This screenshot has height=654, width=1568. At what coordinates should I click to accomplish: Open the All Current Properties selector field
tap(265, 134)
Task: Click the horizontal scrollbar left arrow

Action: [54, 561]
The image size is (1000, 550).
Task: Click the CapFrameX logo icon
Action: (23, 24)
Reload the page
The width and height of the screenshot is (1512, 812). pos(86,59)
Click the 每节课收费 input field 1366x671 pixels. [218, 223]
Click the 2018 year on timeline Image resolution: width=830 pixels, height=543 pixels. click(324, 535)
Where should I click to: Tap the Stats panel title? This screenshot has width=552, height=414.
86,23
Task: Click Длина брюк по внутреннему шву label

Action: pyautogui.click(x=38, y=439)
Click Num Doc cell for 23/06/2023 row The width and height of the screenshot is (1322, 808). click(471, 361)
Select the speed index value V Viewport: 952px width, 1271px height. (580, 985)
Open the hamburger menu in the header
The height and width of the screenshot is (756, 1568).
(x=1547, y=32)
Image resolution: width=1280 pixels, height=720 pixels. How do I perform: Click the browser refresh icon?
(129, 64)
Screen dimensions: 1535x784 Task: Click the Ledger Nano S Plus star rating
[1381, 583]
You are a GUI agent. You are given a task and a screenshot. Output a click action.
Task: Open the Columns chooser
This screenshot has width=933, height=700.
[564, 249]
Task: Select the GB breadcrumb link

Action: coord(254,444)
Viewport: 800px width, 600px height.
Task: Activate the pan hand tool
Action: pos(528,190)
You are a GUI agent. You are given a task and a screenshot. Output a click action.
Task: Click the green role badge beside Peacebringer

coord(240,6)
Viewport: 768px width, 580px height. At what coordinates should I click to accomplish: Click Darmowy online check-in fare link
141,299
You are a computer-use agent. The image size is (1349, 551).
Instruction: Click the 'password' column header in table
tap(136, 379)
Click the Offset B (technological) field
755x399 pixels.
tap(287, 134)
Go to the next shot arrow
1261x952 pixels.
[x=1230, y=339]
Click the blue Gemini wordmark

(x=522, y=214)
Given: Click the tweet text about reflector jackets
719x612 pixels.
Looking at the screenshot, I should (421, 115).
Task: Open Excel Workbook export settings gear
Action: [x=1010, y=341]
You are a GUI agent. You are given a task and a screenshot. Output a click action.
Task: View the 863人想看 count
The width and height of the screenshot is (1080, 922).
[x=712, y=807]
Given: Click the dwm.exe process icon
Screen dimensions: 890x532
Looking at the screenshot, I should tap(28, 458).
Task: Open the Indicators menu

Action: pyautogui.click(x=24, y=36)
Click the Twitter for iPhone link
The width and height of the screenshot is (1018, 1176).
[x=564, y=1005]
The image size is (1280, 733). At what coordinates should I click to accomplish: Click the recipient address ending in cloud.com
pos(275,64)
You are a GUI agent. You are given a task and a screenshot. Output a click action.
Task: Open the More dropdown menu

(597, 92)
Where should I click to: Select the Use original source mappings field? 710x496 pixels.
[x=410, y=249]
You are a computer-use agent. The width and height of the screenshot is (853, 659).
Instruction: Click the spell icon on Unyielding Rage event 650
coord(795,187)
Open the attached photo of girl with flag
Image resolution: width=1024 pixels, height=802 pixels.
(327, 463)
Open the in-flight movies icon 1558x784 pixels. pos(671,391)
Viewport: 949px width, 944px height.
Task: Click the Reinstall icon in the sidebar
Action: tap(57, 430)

_WHAT IS NEEDED_
Exact reproduction is required. Give the lines of the data from its first line through the line containing "Click the 每节课收费", and no others.

_OUTPUT_
This screenshot has height=654, width=1568. At what coordinates should I click to accomplish: Open the All Current Properties selector field
tap(265, 134)
Task: Click the horizontal scrollbar left arrow

Action: [54, 561]
The image size is (1000, 550).
Task: Click the CapFrameX logo icon
Action: (23, 24)
Reload the page
The width and height of the screenshot is (1512, 812). pos(86,59)
Click the 每节课收费 input field 1366x671 pixels. [218, 223]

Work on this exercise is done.